§ **ABOUT THIS TASK**
Only lines with the string "agent" are wanted. Pull them out of the data.

§ **Dataset records**
******************************
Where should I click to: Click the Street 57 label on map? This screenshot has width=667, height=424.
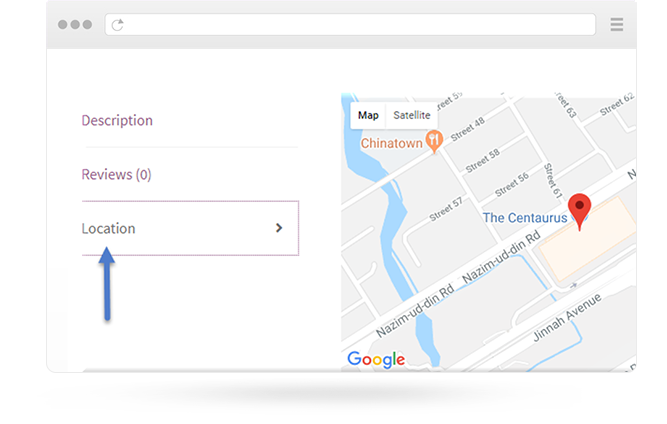click(x=446, y=208)
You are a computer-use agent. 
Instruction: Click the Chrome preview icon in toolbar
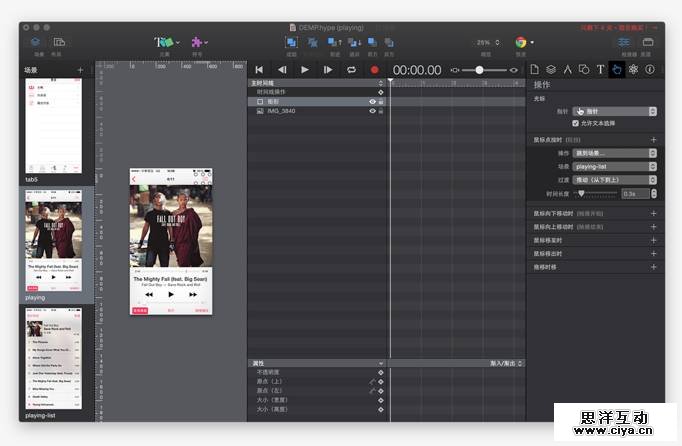click(521, 43)
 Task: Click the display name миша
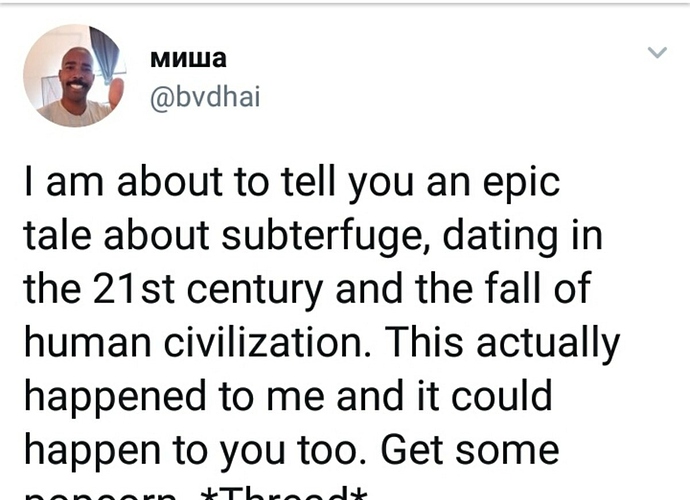[188, 58]
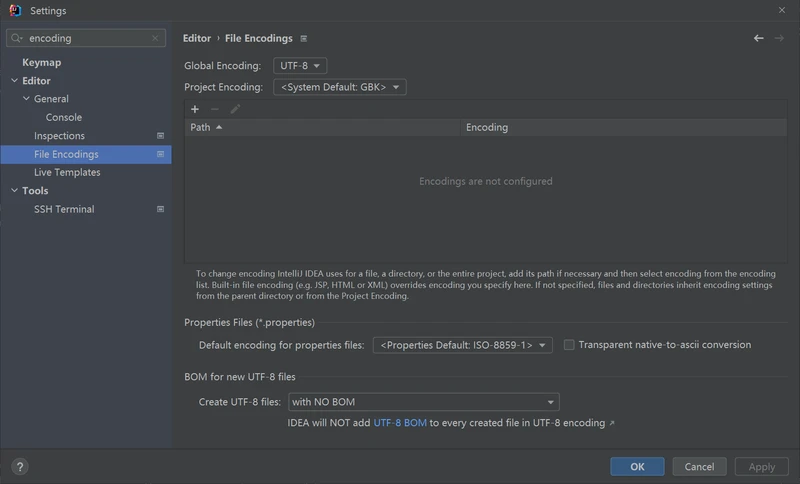
Task: Click the back navigation arrow
Action: point(758,38)
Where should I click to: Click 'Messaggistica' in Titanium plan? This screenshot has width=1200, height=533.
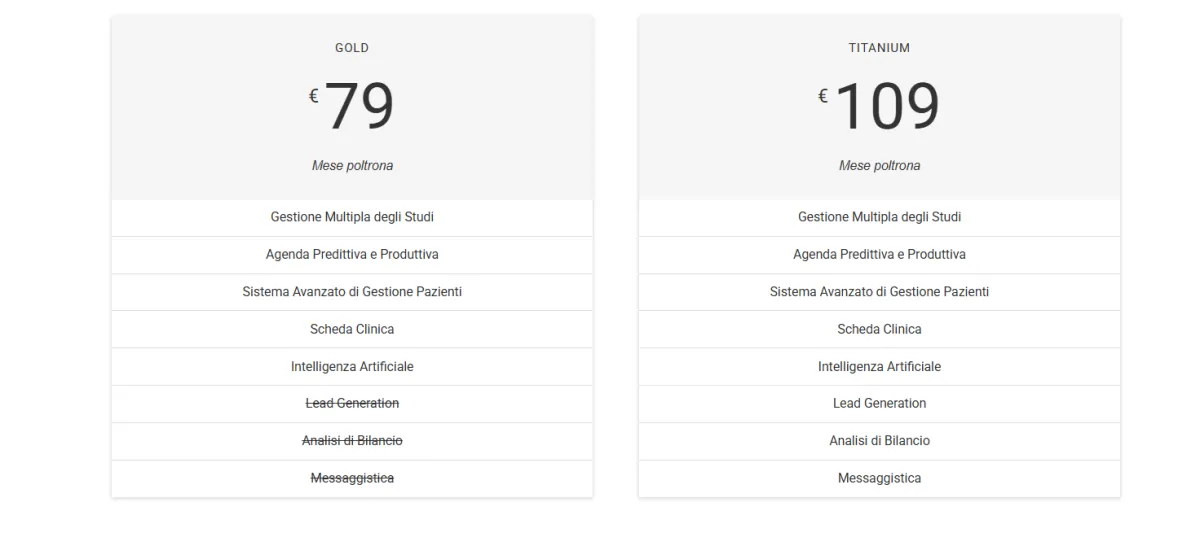[x=879, y=478]
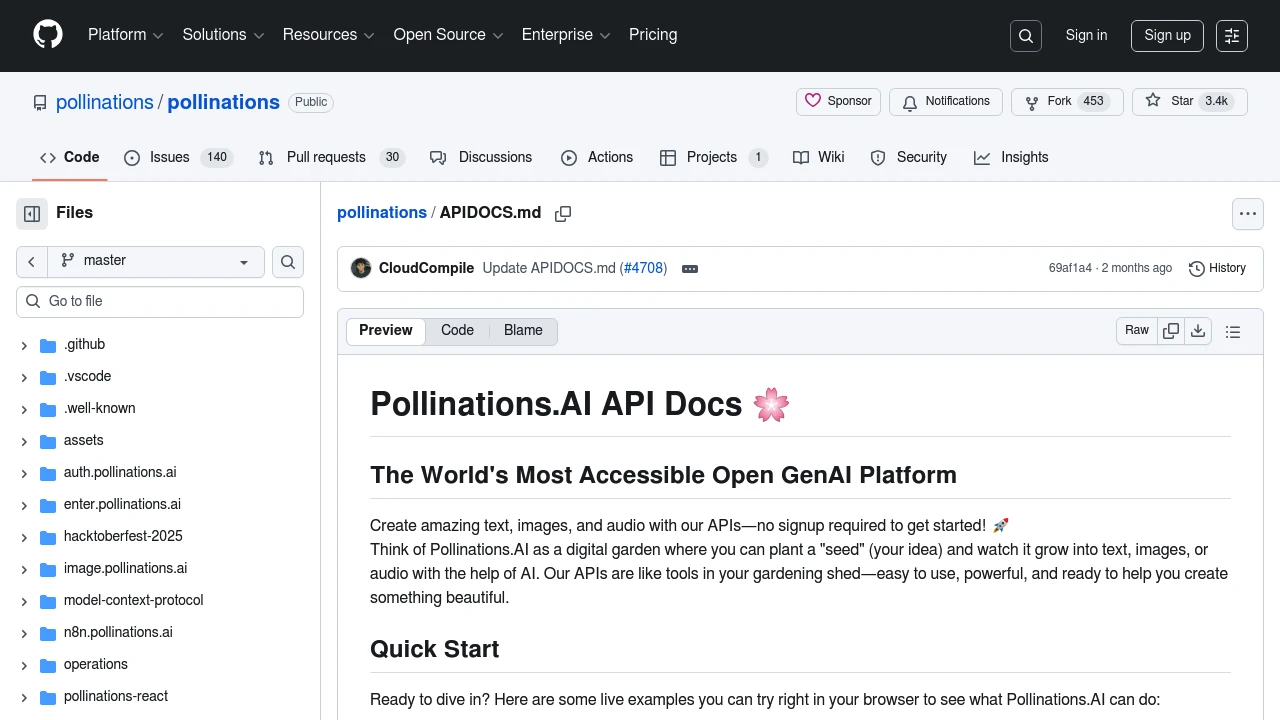Copy the APIDOCS.md file path
The image size is (1280, 720).
point(563,213)
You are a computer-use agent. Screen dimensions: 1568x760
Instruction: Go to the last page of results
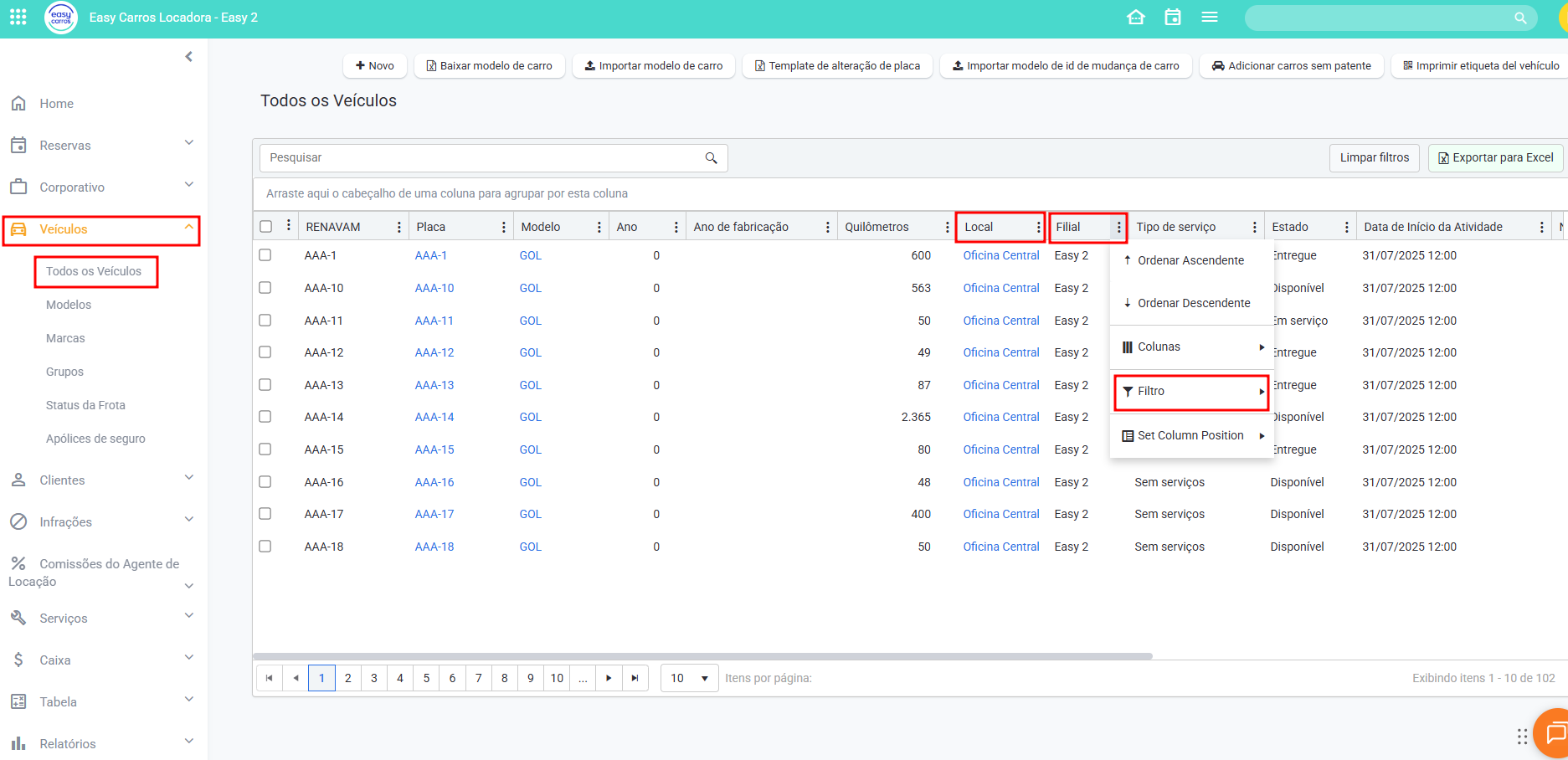point(635,678)

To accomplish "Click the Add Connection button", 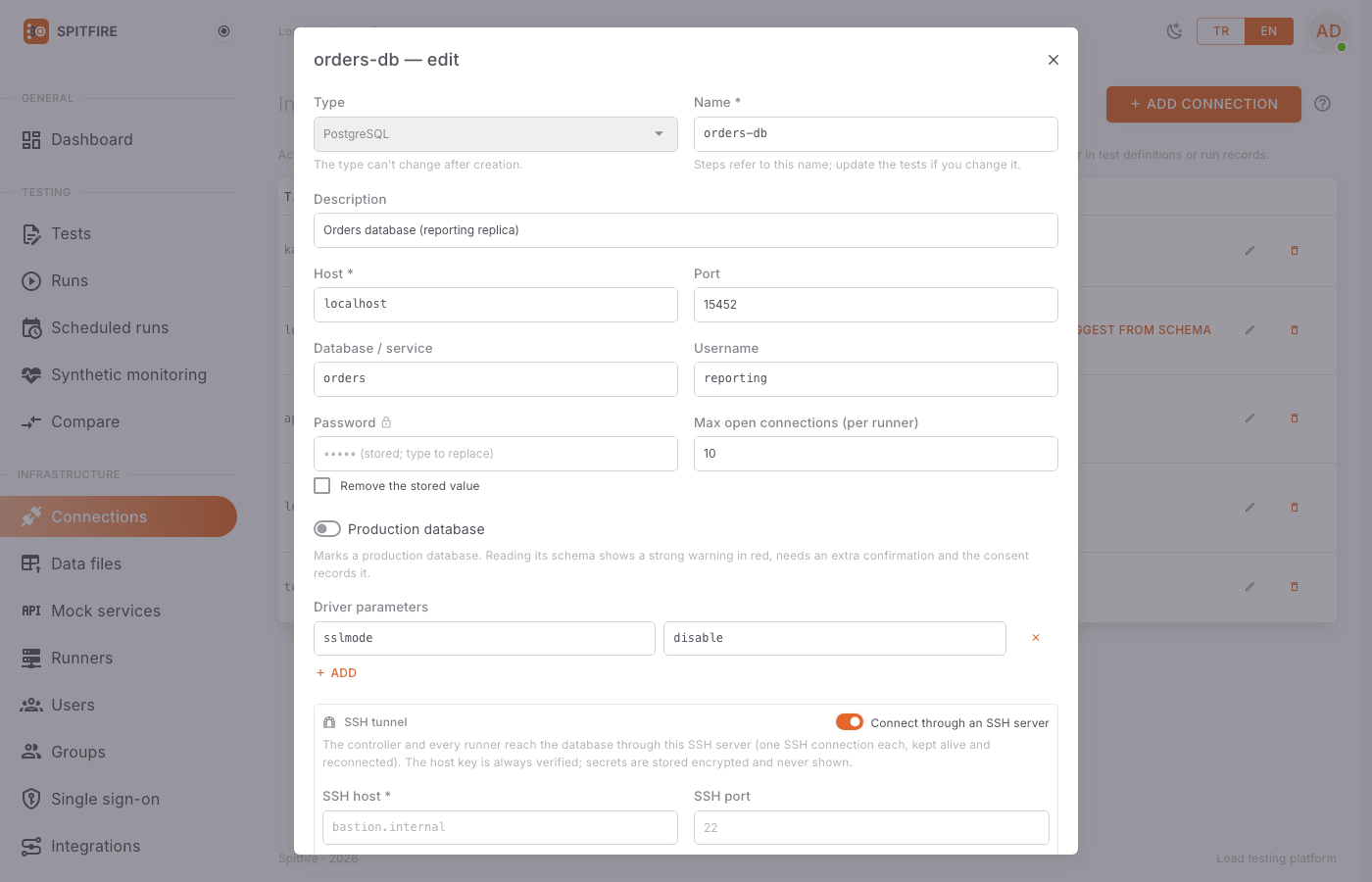I will click(x=1203, y=104).
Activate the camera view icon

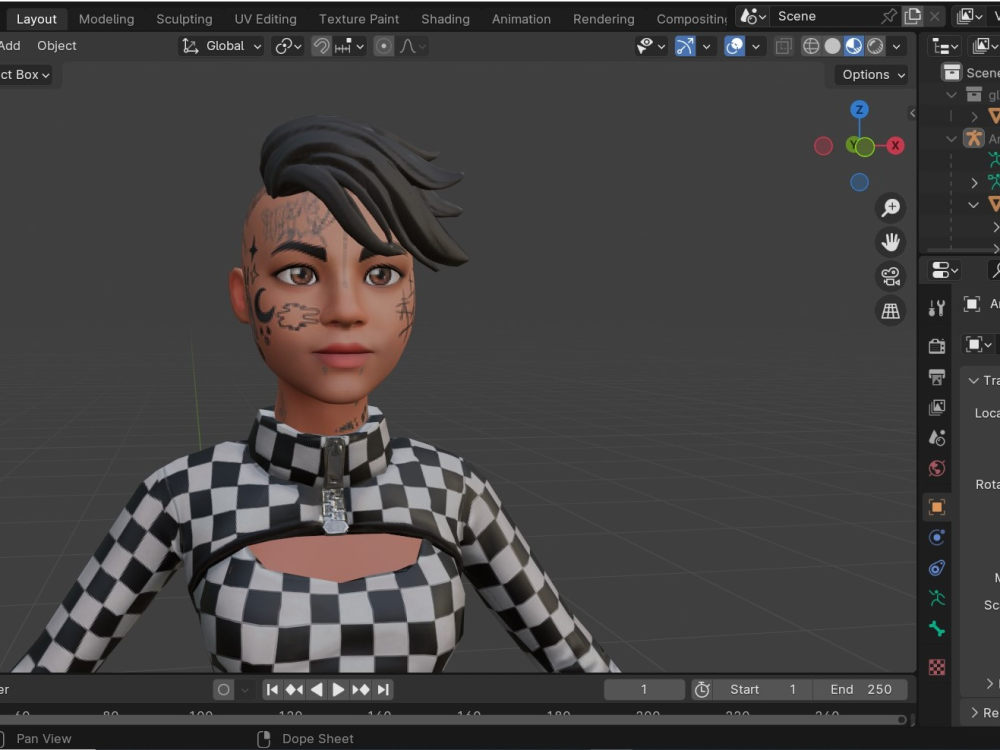click(891, 277)
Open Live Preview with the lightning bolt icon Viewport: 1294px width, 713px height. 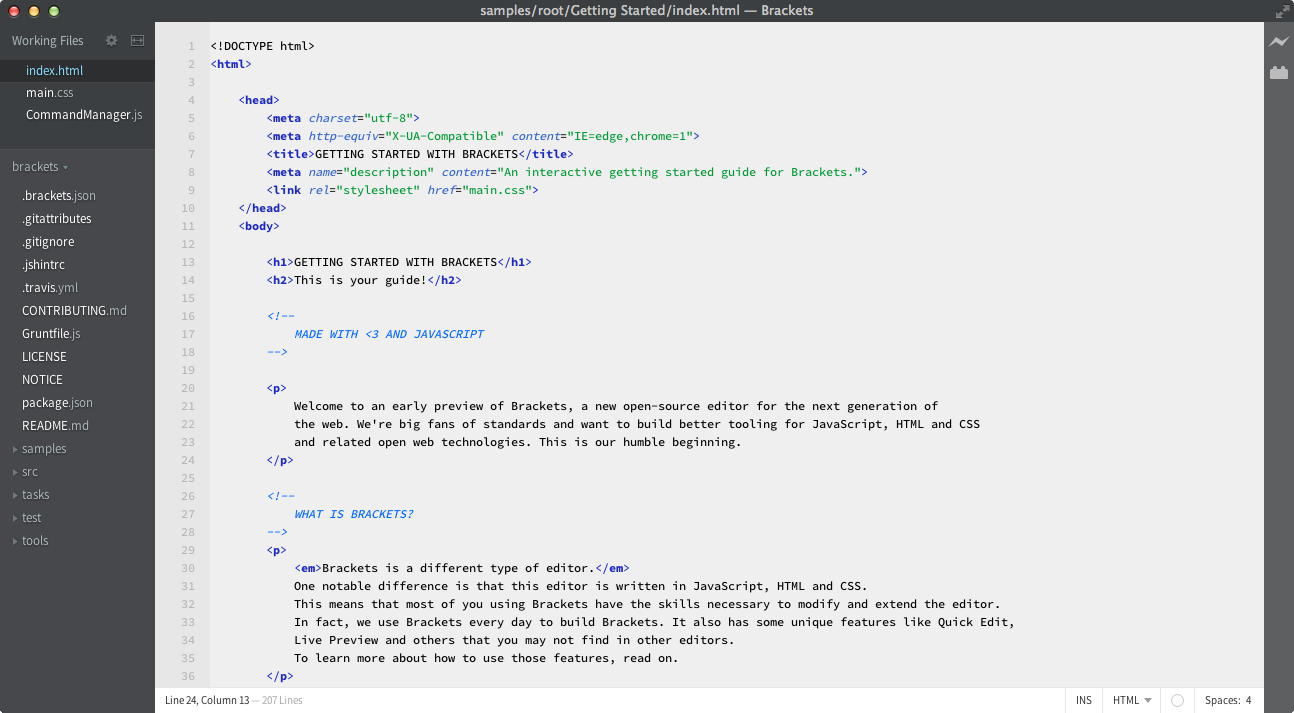coord(1278,42)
******************************
§ **RESPONSE TO THE TASK**
You are a computer-use agent. 
You are a computer-use agent. Screen dimensions: 1568x760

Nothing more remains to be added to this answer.